“Wir sind froh, Thomas Gottschalk erneut für den Echo Klassik gewonnen zu haben“, sagt Florian Drücke, Geschäftsführer des Bundesverband Musikindustrie (BVMI). Gottschalks Debüt im vergangenen Jahr beschreibt Drücke als einen „Bombenauftritt“. Der Showmaster habe „als Entertainer mit so viel Stilsicherheit, Liebe und Emotionen“ durch die Preisverleihung geführt, dass er in diesem Jahr erneut erste Wahl gewesen sei. Gottschalks Debüt verhalf dem TV-Format zu 2,33 Millionen Zuschauern – ein neuer Rekordwert in der bis dato 17-jährigen Geschichte des deutschen Klassikpreises. Und auch 2011 wartet der Echo mit ersten Rekorden auf. So haben 64 Labels 300 Produktionen bei der Jury eingereicht. Und die 60 Preisträger vertreten entsprechend eine große stilistische Vielfalt. „An der hohen Beteiligung kann man ablesen, wie groß die Begehrlichkeiten um diesen Preis sind und welches positive Signal sich die Künstler von ihm erhoffen“, bestätigt Florian Drücke.

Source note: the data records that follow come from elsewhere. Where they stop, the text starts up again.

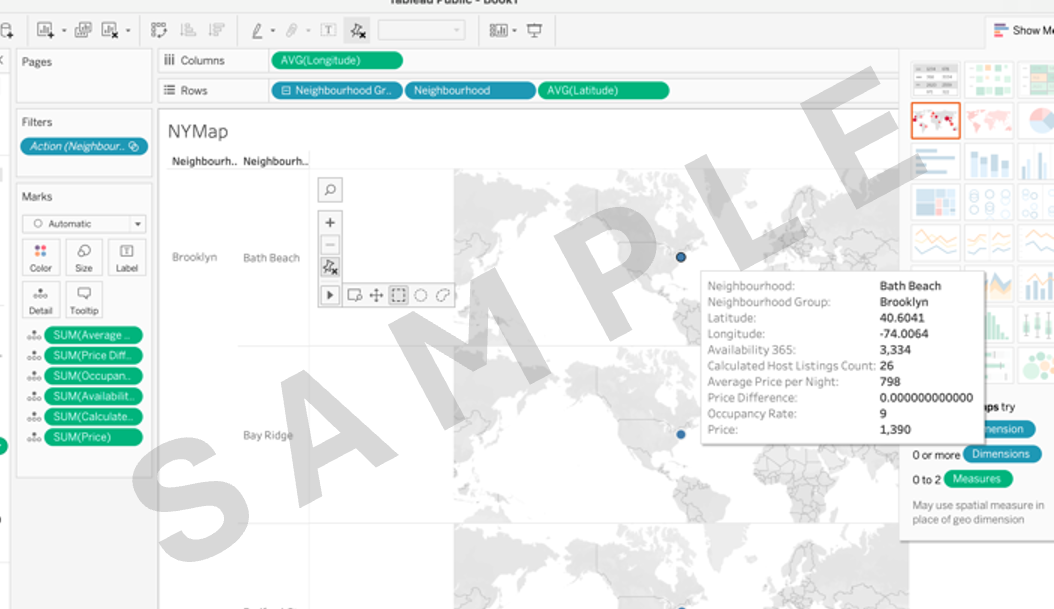Screen dimensions: 1054x609
Task: Pick the lasso selection map tool
Action: [x=443, y=295]
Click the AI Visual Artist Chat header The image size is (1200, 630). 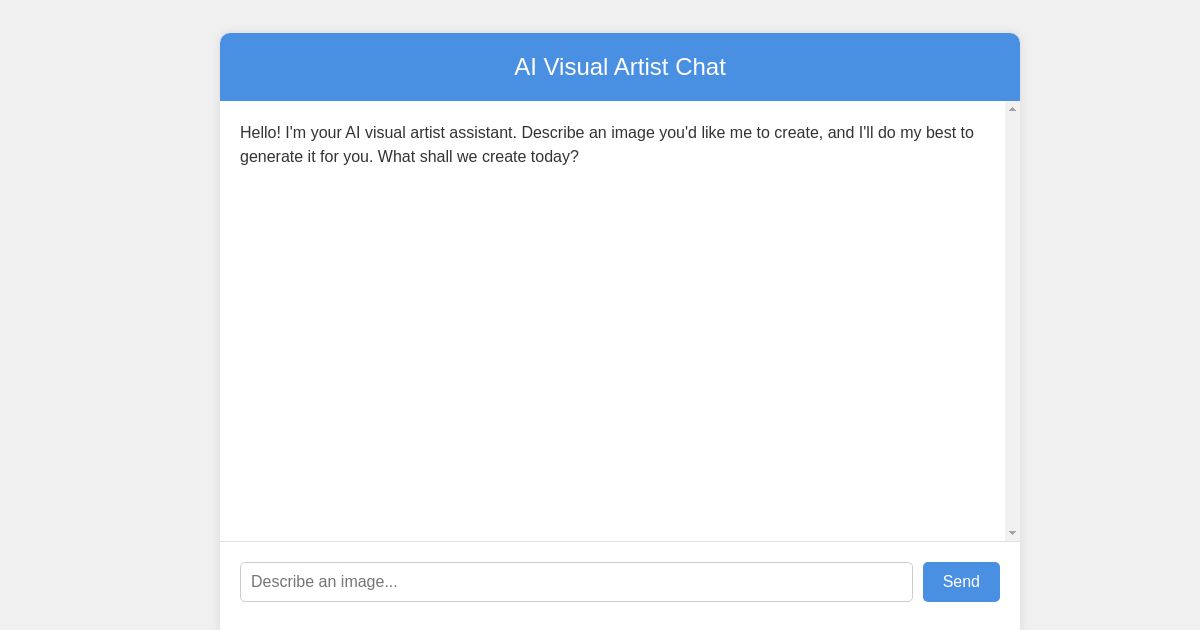pyautogui.click(x=620, y=67)
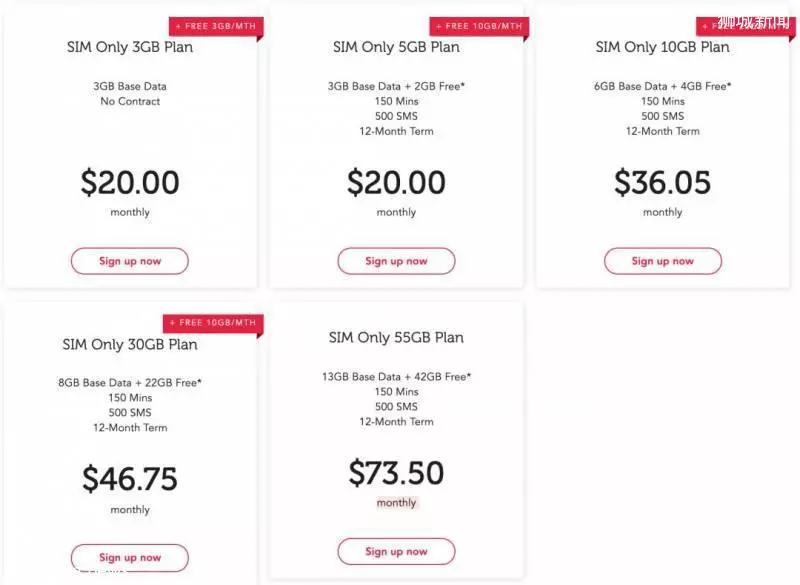Image resolution: width=800 pixels, height=585 pixels.
Task: Click Sign up now for 10GB Plan
Action: tap(663, 261)
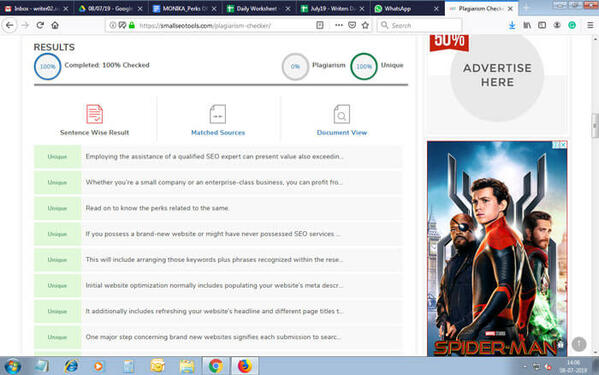Toggle reader view icon in address bar
The image size is (599, 375).
(x=320, y=25)
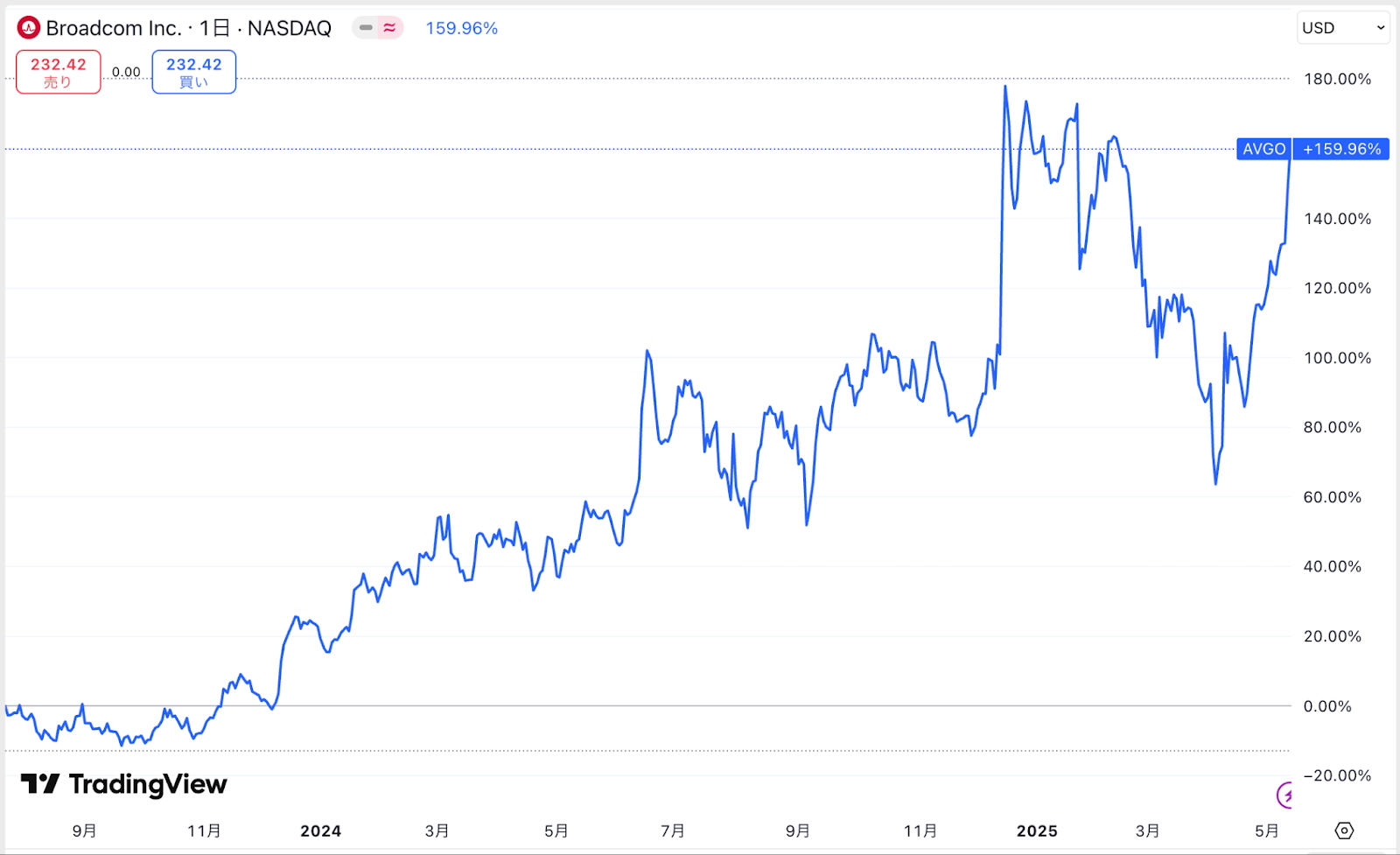
Task: Click the 100.00% price scale label
Action: pyautogui.click(x=1337, y=358)
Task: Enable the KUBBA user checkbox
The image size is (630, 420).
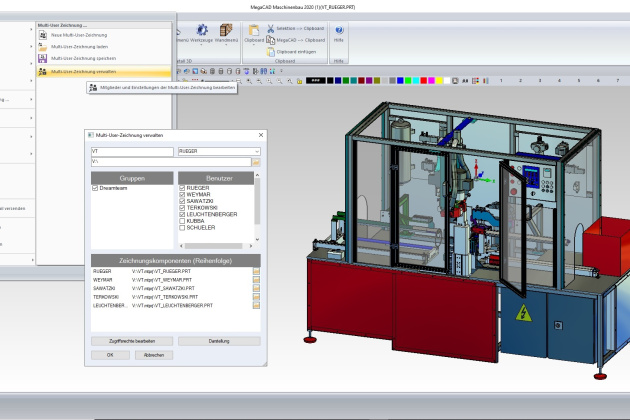Action: pos(181,220)
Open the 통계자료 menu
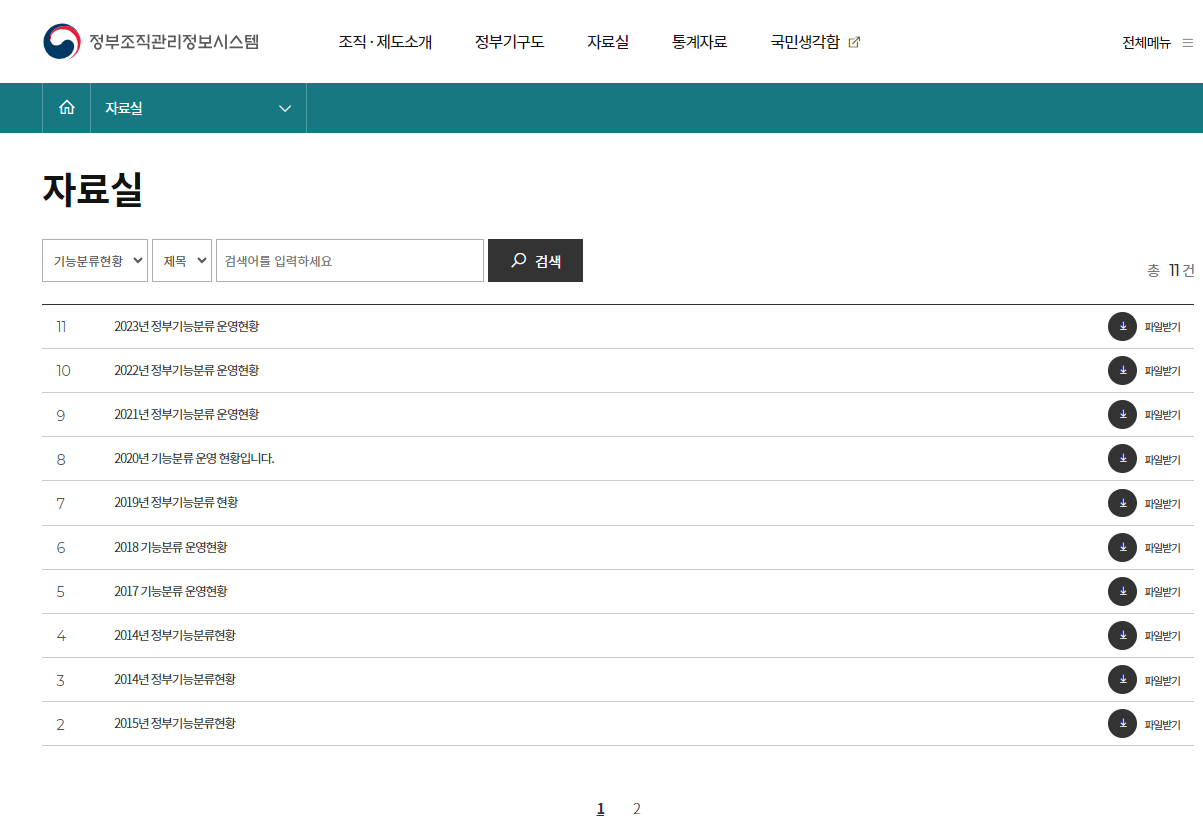 click(x=699, y=42)
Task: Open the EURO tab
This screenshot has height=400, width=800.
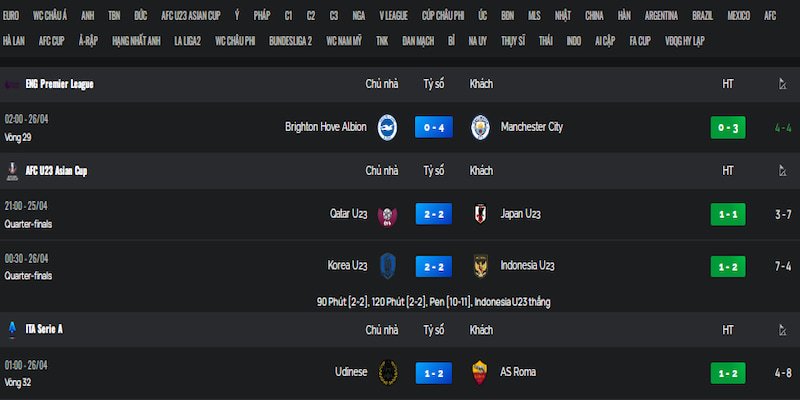Action: 12,16
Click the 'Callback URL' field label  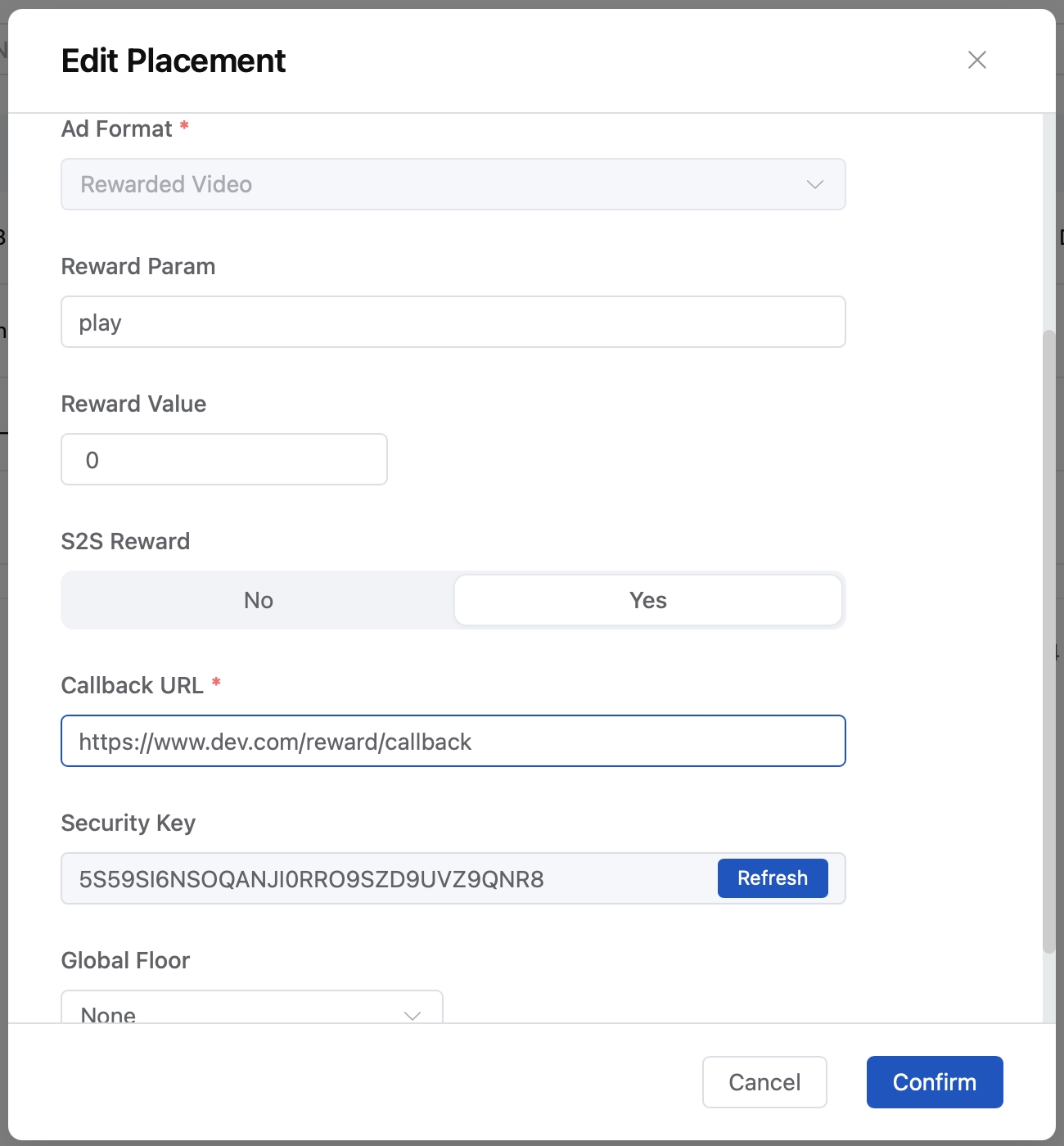pyautogui.click(x=132, y=685)
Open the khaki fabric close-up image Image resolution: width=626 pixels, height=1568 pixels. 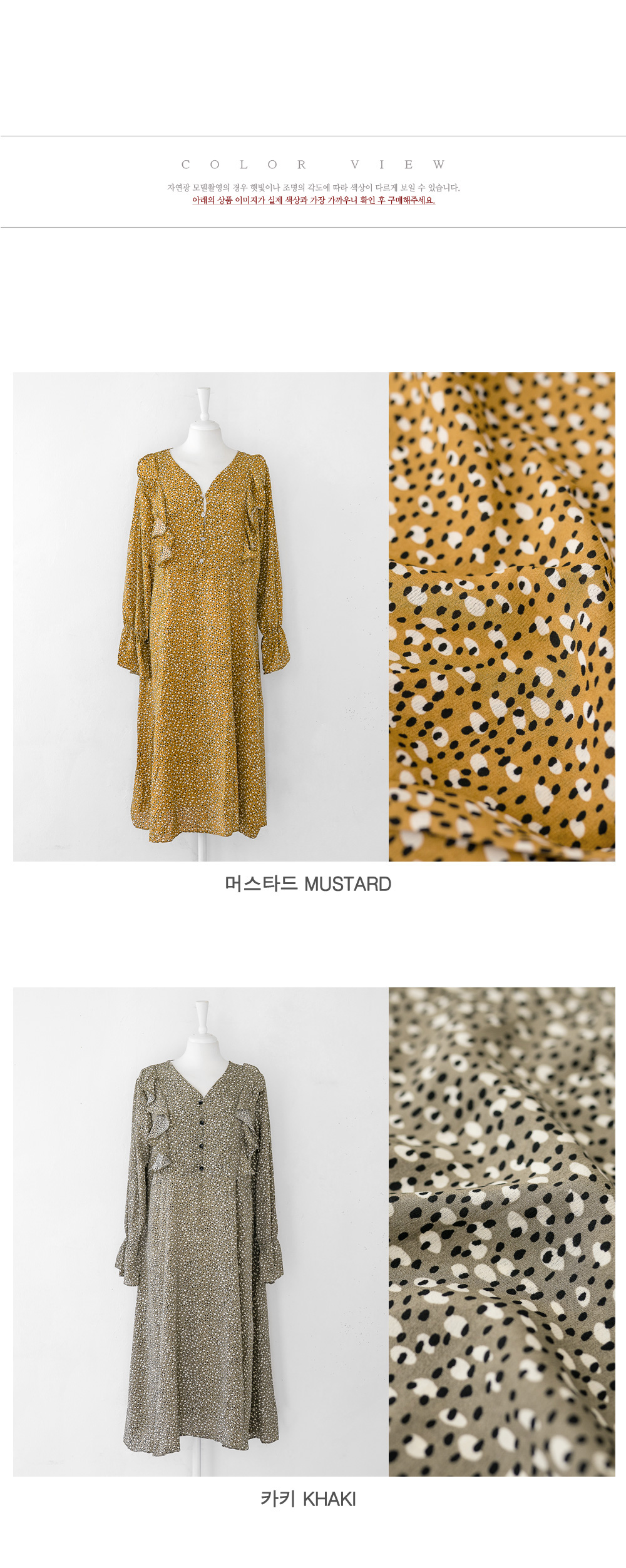coord(502,1231)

Echo Klassik: Familientreffen in Berlin
Die Branche freut sich auf den 18. Echo Klassik, der zuletzt zur Jahrtausendwende in der Hauptstadt stattfand. Wie im Vorjahr moderiert Thomas Gottschalk die Gala im Konzerthaus, das ZDF strahlt sie ab 22 Uhr zeitversetzt aus. Dabei steht die Klassikbranche in diesem Jahr vor weitreichenden Problemen: Ihr bleibt die Kundschaft weg.